== PROBLEM TO SOLVE ==
Copy each line of the records below that has "with" in it.

== EXTRACTED DATA ==
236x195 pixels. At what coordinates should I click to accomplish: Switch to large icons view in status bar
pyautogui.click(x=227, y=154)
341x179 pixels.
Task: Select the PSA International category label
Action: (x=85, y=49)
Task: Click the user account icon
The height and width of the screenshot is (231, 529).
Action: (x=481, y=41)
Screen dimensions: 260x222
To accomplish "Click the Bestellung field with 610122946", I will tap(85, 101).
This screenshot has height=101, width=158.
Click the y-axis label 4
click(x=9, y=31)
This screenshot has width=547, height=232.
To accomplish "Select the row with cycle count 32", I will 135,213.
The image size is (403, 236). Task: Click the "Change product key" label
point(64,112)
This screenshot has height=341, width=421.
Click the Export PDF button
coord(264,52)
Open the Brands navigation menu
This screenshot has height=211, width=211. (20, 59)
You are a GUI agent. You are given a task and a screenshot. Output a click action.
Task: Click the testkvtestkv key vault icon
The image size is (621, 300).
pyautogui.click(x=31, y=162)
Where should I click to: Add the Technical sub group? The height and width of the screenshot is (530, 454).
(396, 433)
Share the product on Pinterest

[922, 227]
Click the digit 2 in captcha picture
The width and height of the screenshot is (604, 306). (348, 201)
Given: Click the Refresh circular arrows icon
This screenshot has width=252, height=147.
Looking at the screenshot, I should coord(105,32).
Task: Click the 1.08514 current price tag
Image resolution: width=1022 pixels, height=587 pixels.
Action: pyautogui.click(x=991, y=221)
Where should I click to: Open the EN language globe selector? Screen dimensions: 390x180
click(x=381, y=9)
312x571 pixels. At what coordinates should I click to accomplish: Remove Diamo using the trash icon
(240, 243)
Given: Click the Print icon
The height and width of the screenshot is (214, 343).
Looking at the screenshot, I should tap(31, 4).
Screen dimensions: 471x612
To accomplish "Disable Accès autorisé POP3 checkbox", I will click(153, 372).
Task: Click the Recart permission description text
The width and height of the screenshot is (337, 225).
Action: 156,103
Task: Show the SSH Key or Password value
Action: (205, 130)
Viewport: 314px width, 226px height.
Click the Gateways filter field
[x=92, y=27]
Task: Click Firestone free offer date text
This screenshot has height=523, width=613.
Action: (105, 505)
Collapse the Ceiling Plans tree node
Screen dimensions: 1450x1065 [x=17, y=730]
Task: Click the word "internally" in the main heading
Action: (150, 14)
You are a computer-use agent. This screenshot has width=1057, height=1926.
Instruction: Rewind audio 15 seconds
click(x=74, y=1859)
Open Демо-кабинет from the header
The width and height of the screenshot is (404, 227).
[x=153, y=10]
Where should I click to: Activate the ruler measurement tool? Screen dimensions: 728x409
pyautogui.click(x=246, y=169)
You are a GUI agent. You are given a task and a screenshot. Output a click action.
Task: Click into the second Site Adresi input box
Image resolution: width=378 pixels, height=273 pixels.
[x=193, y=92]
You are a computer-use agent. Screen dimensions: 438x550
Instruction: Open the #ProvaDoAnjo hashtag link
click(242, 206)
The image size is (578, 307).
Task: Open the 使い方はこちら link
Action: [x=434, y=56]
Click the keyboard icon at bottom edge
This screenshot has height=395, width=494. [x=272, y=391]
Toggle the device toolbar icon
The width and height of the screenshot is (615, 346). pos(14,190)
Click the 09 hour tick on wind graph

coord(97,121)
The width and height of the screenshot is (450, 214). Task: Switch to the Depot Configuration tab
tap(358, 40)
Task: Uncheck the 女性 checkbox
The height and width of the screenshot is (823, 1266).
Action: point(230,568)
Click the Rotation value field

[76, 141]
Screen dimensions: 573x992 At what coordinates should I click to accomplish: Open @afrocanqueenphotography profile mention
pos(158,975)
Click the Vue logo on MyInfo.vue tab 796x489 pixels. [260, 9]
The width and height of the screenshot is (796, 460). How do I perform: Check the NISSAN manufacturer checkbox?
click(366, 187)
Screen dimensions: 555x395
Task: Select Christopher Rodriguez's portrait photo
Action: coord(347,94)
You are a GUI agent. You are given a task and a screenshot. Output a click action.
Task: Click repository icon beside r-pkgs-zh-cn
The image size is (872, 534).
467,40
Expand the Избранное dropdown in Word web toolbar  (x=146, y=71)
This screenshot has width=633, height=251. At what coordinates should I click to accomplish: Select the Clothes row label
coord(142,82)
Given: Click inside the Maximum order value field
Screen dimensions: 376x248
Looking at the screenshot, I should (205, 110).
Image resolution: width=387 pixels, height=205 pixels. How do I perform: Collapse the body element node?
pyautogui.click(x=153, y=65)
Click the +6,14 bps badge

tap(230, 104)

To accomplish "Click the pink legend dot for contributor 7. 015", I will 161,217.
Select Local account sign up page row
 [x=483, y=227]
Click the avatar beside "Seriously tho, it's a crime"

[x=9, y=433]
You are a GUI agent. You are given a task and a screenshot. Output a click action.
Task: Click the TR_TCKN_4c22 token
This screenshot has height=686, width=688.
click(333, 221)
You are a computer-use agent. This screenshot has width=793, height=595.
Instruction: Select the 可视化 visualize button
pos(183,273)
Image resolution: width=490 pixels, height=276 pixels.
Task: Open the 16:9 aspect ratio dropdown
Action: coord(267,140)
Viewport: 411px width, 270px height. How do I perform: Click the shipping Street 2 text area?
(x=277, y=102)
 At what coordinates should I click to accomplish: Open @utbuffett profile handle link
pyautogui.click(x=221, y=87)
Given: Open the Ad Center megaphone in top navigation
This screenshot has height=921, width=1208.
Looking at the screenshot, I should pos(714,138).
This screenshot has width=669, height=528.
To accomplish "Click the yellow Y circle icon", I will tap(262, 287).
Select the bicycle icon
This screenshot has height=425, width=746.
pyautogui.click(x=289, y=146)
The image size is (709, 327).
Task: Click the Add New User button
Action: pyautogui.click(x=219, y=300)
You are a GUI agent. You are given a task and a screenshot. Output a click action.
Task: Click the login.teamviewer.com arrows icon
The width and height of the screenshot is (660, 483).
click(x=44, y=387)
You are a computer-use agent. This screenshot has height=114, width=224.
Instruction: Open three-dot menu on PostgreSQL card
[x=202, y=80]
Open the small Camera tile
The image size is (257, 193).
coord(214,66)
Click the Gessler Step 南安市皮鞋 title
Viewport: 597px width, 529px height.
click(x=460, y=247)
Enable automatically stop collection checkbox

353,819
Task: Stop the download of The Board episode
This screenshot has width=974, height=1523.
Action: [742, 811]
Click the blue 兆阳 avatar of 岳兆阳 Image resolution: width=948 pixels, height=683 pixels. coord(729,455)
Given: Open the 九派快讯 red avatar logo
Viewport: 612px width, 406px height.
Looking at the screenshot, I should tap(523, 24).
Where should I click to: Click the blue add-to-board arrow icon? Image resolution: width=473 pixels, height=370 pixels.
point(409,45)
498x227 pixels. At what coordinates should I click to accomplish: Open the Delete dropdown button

== TASK RESULT ==
To accomplish "Click the Bestellung field with 610122946", I will tap(85, 101).
To accomplish "Select the row with cycle count 32", I will 135,213.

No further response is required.